On voit d’ailleurs aujourd’hui Jean Rottner, président de la Région Grand Est, et président du conseil de surveillance de l’hôpital de Mulhouse, appeler à l’aide sur Twitter afin de réclamer des masques FFP2 !
De sorte que le ratio de mortalité est plus proche de la réalité en Allemagne (0,2%) qu’il ne l’est en France (près de 3% !), où l’on ne teste que les cas de malades au premier stade de détresse respiratoire.
Notre article publié hier rappelait notamment que le ratio fut de 1% en Corée du Sud, pays qui pratiqua un pistage systématique de tous les cas enregistrés.
Des « drive » ont même été mis en place en Allemagne, tout comme en Corée du Sud, afin de tester rapidement de très nombreuses personnes. Ces nombreux tests ont permis aux autorités sanitaires de « bien examiner les débuts de l’épidémie » selon le docteur Lothar Wieler, président de l’Institut Robert Koch.
Enfin et surtout, un beau graphique permettra de comprendre à quel point les saignées et l’austérité budgétaire, faites au système de santé français par tous les gouvernements, tout au long de ces 15 dernières années, se paient aujourd’hui d’un triste prix :
Mieux qu’un long discours, les statistiques EUROSTAT, illustrent la situation comparative du service public de la santé en France. On y comptabilise 309 lits de réanimation pour 100 000 habitants. La Bulgarie, pays pauvre de 7 millions d’habitants, est championne européenne, et en possède 616, soit 2 fois plus. L’Allemagne suit de près, avec 601 lits pour 100 000 habitants. A noter que l’Italie (près de 3000 décès) fait pire que la France, avec 262 lits, et l’Espagne (623 décès) avec 242 lits.

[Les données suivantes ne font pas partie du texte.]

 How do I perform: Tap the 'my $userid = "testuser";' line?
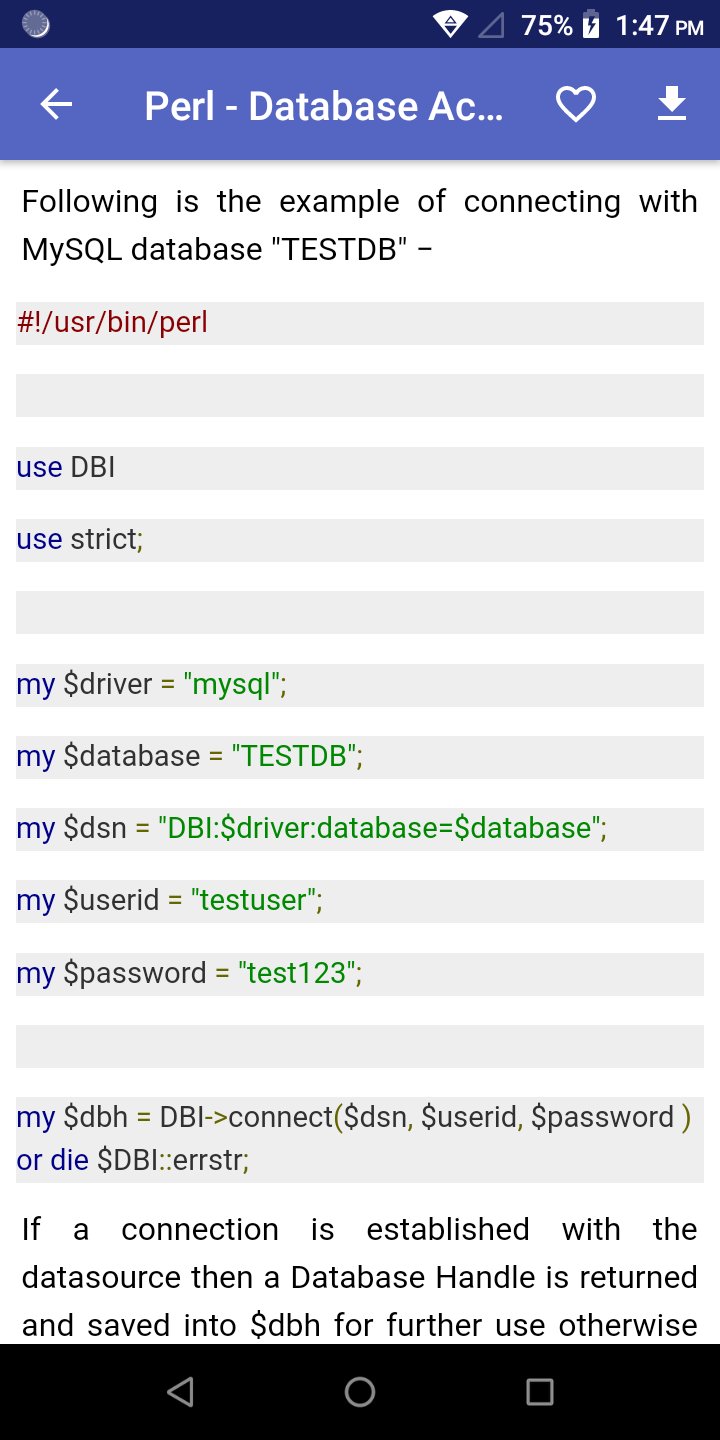[x=360, y=901]
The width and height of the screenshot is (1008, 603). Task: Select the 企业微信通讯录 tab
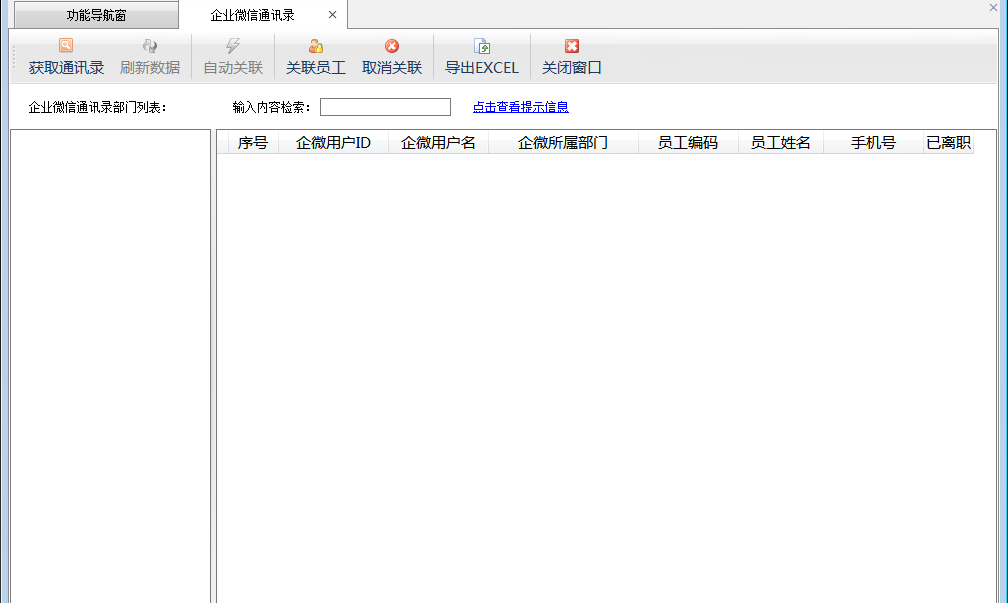tap(252, 15)
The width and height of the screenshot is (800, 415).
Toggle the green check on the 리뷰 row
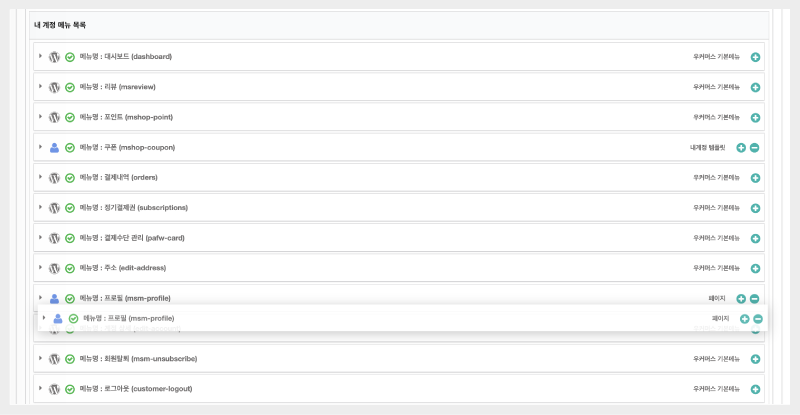(x=70, y=87)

On peut donc établir, sans grand risque, une corrélation entre la capacité du système de santé allemand à tenir le choc plus longtemps, et absorber ainsi mieux l’afflux de malades, à sa capacité de réduction de la morbidité et de la mortalité liée au virus, compte tenu son état général de préparation matériel. Par ailleurs, on s’y apprête déjà à réquisitionner des hôtels…
Cela dit, une flambée n’est pas à exclure dans les prochaines heures, d’autant que l’Allemagne aurait environ 8 jours de décalage par rapport à nous. Et, facteur d’inquiétude supplémentaire, la pyramide des âges illustre combien le pays est très vieillissant.